#### RECORDED INFORMATION
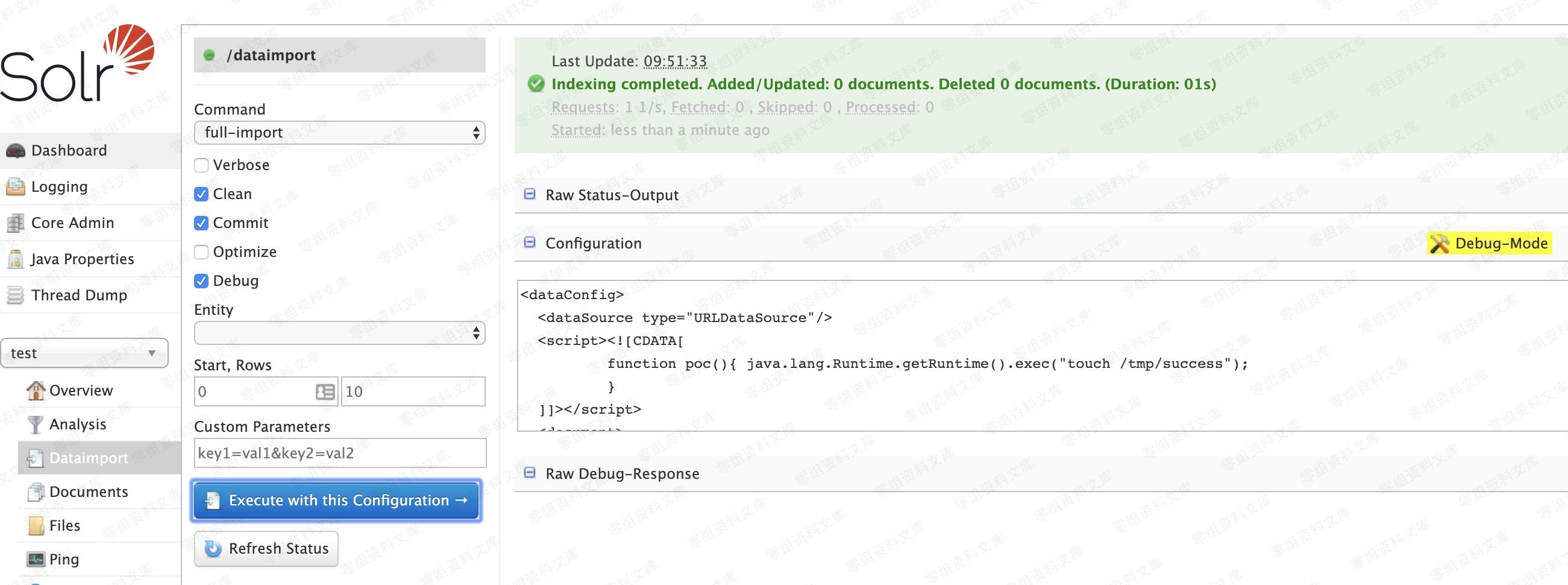
Task: Open the Command full-import dropdown
Action: [339, 133]
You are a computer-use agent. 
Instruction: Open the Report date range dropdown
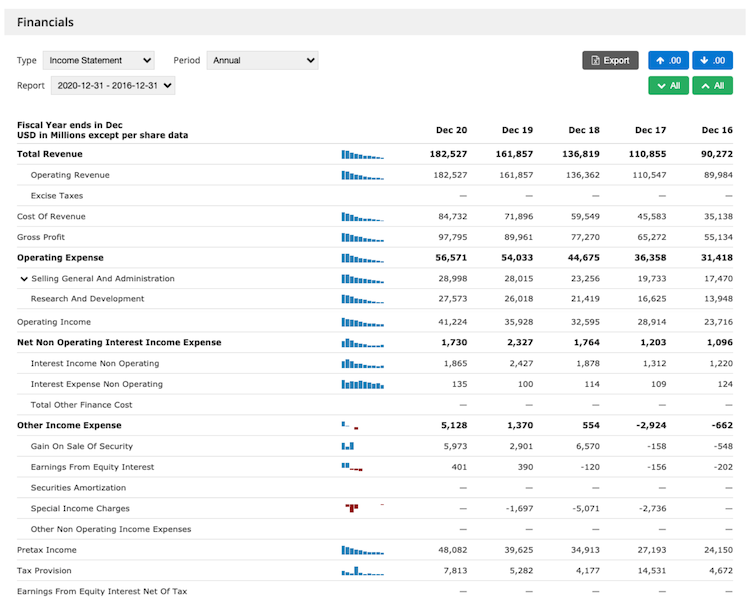(112, 86)
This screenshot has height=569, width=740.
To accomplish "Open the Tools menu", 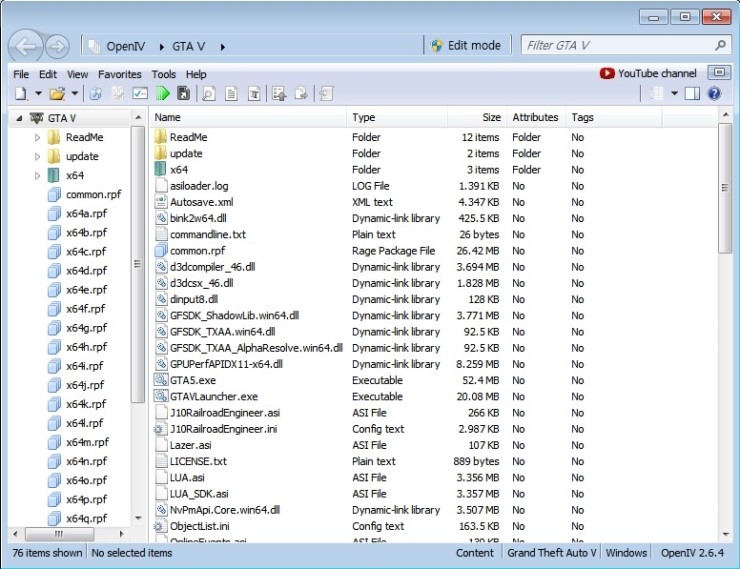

#### YOUR TASK
Render the listing above as a JSON list of strings, one string per line, beginning with the line that contains "You are a computer-use agent." and continuing through the end of the listing. Skip any blank lines, and leave the pictures out.

#### FINISHED EXERCISE
[
  "You are a computer-use agent. ",
  "Instruction: Open the Report date range dropdown",
  "(112, 86)",
  "This screenshot has height=569, width=740.",
  "To accomplish \"Open the Tools menu\", "
]